Tak kunjung memberi jawaban, akhirnya Louisa menarik selimut dan berdiri dari kasur untuk tidur di sofa. Ah! Tidak! Sepertinya keluar dan berjalan-jalan sebentar bisa menghilangkan kemurkaan yang mendadak datang membelenggu Louisa mengetahui Dean tidak menaruh kepercayaan padanya. Lantas hubungan macam apalagi yang harus dilakukan di saat mereka telah melewati banyak waktu bersama? Dada Louisa seperti ditusuk besi panas, merasakan sakit sampai ke ujung saraf sampai obat apa pun tidak bisa menghilangkan betapa kecewa dirinya pada Dean.

Alhasil, Louisa memungut pakaiannya kembali hendak pergi dari kamar daripada harus satu ruangan bersama si pengecut. Dia membutuhkan dua sampai lima kaleng bir atau mungkin sebotol wiski yang bisa meredam kemarahannya nanti. Buru-buru mengancingkan blus merah setelah mengenakan celana jeans yang disampirkan di kursi. Dean menarik lengan Louisa, mencegah gadis pergi namun ditepis kasar.

"Lou!" seru Dean.

"Kau egois, Dean!" pekik Louisa dengan mata berkaca-kaca. 

"Aku tidak bermaksud seperti itu," elak Dean tidak ingin disalahkan. 

"Dengan tidak mempercayaiku, kau tidak ingin dipanggil egois? Oh, fuck! Dean ... kau bajingan sinting! Untuk apa hubungan ini jika tidak dilandasi rasa percaya, huh?" Louisa makin meninggikan suara, mengeluarkan gumpalan batu yang menyesakkan dada. "Kau bisa mengorek semua informasi tentangku, masalahku, bahkan masa laluku. Tapi kenapa aku tidak? Kenapa kau tidak membolehkanku mengetahui masa lalumu, Dean?"

"Lou, dengarkan aku--"

"Apa! Dengarkan apa lagi? Kau akan mohon ampun? Tapi, kau masih membatasiku mengetahui dirimu yang sebenarnya?" potong Louisa tak sabaran.

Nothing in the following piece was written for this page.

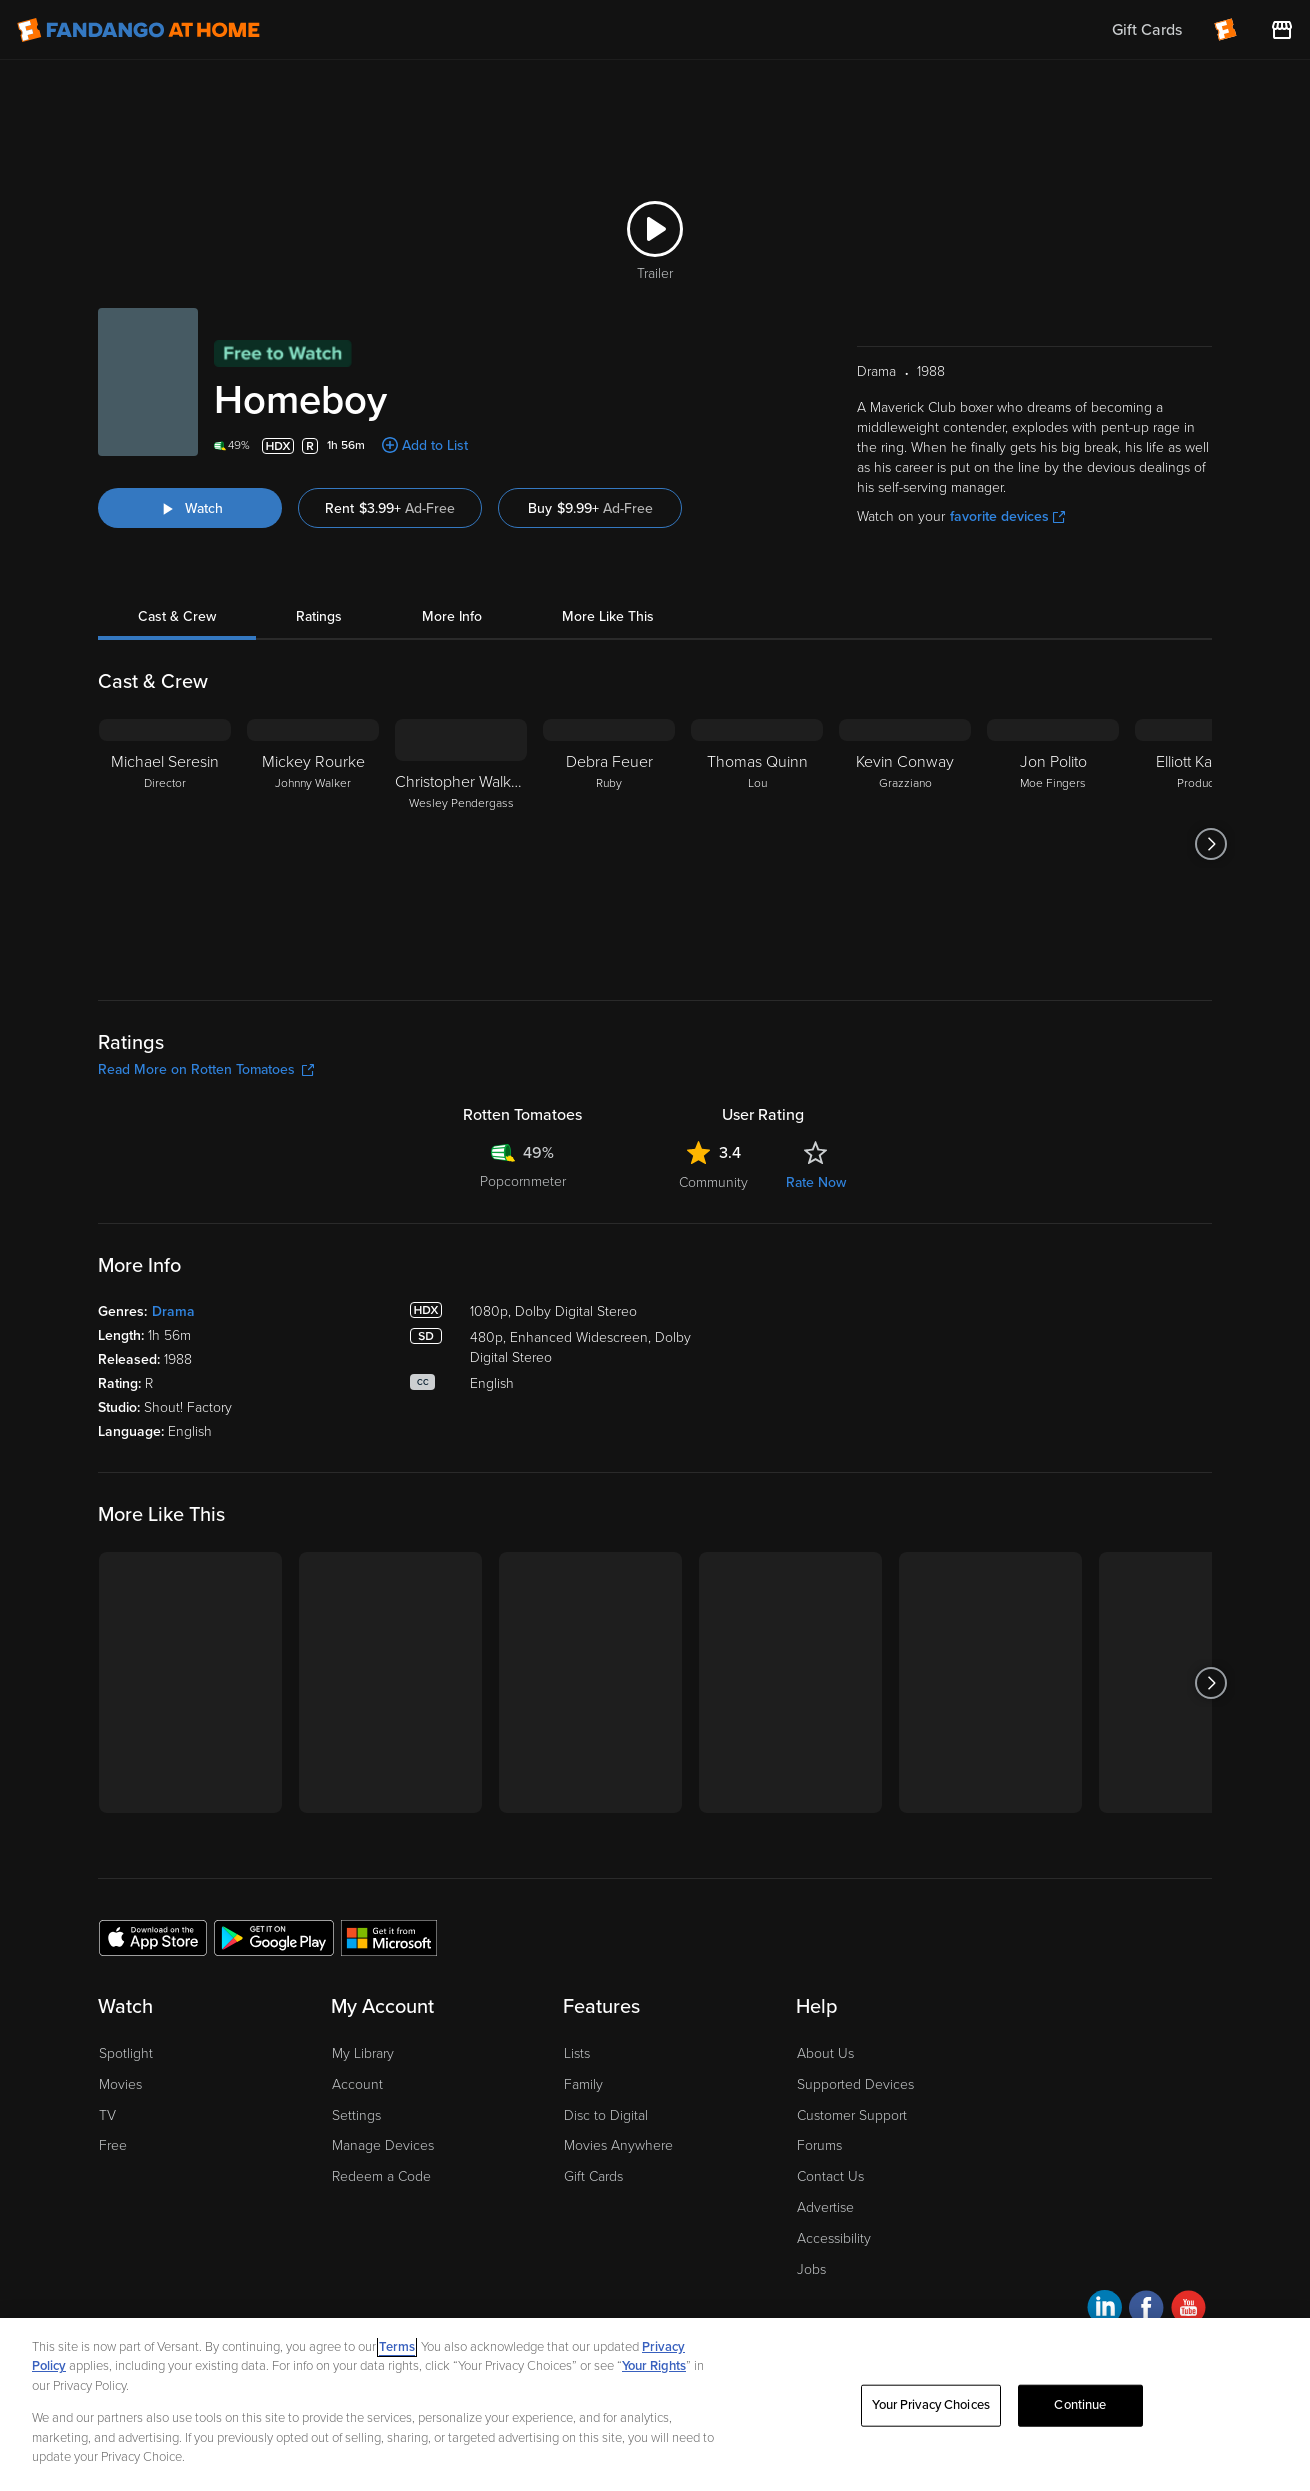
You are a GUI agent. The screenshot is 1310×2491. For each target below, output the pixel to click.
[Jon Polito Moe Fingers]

"Ya! Kenapa kau tidak memahamiku, Lou? Apa kau tidak paham sedari awal aku tidak suka orang lain mengusik kehidupan pribadiku!" pekik Dean membelalakkan mata, ikut tersulut emosi. "Aku sudah mengizinkanmu masuk ke galeriku yang tidak pernah ada satu orang pun bisa datang ke sana dan bercinta, Louisa!"

Kontan mata cokelat Louisa membeliak mendengar kalimat Dean yang benar-benar meremukkan hati. Dada Louisa terasa sesak seoalh-olah oksigen di sini tak mampu melonggarkan keresahan yang merantai Louisa dengan aturan tak masuk akal. Air matanya pecah membanjiri pipi, bibirnya bergetar tak mampu membalas kalimat Dean yang menyudutkan Louisa. Bagaimana bisa lelaki seperti Dean memiliki aturan sendiri dan egois seperti itu? Bukankah dia sendiri yang mengiyakan, lantas kenapa justru menyalahkan orang lain? 

"Jadi, kau tidak berhak memerintahku lagi, Louisa!" tambahnya menunjuk wajah Louisa seperti kesetanan. 

Louisa menarik napas sebentar, menghapus jejak basah kemudian menatap nyalang sambil berkata, "Baiklah. Asal kau juga tidak melarangku melakukan apa yang kusuka, Dean. Lihat saja."